By Natalia A. Ramos Miranda
SANTIAGO (Reuters) – With the sound of helicopters whirling and Chile’s La Moneda presidential palace ablaze, a virtual couple join the resistance movement against a military dictatorship in a video game released ahead of the 50th anniversary of Chile’s 1973 coup.
Creator and Chilean sociologist Jorge Olivares spent six years working on the espionage video game ‘Dirty Wars: September 11’, set during Augusto Pinochet’s 17-year dictatorship and referencing the date he led a coup against socialist President Salvador Allende.
The coup was part of a wave of military rule in South America in the 1970s that left thousands dead, disappeared, tortured and exiled. In Chile, democracy was only restored in 1990 and the memories of the period still loom large.
Olivares said the main protagonists of the ‘stealth’ genre game, that typically allows players to remain undetected by hiding, were inspired by his own family.

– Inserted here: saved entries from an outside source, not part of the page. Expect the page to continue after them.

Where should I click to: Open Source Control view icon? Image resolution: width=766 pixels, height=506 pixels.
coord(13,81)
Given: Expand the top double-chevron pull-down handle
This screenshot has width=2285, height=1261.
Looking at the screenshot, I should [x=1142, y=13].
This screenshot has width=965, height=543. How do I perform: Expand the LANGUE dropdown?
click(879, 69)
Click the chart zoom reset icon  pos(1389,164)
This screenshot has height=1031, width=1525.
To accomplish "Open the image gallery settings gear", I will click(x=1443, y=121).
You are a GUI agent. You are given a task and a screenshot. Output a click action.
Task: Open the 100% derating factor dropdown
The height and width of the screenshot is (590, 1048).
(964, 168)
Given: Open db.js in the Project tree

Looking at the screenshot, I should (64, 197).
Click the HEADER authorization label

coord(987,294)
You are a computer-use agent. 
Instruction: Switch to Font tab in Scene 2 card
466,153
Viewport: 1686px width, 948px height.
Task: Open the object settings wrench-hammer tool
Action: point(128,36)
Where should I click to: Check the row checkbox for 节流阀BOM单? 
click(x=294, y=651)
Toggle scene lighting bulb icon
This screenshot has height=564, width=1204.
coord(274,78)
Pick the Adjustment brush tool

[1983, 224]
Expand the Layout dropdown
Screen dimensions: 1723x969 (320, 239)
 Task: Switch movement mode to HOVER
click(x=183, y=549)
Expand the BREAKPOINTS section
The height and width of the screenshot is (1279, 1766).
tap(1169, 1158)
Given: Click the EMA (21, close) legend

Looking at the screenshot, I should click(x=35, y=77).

“The main characters are basically inspired by my parents’ story,” Olivares told Reuters. The couple in the game, Maximiliano and Abigail, choose to confront the military regime by joining a resistance group.
Chile on Sept. 11 will mark half a century since the coup, which saw a violent siege of the government palace in Santiago.
Olivares said his game, launched on online gaming platform Steam, was not intended as “Marxist propaganda” or an “allegory” for the Allende government. Instead, his intention was to “fully show the context of the time,” at an important anniversary of the country’s history, he said.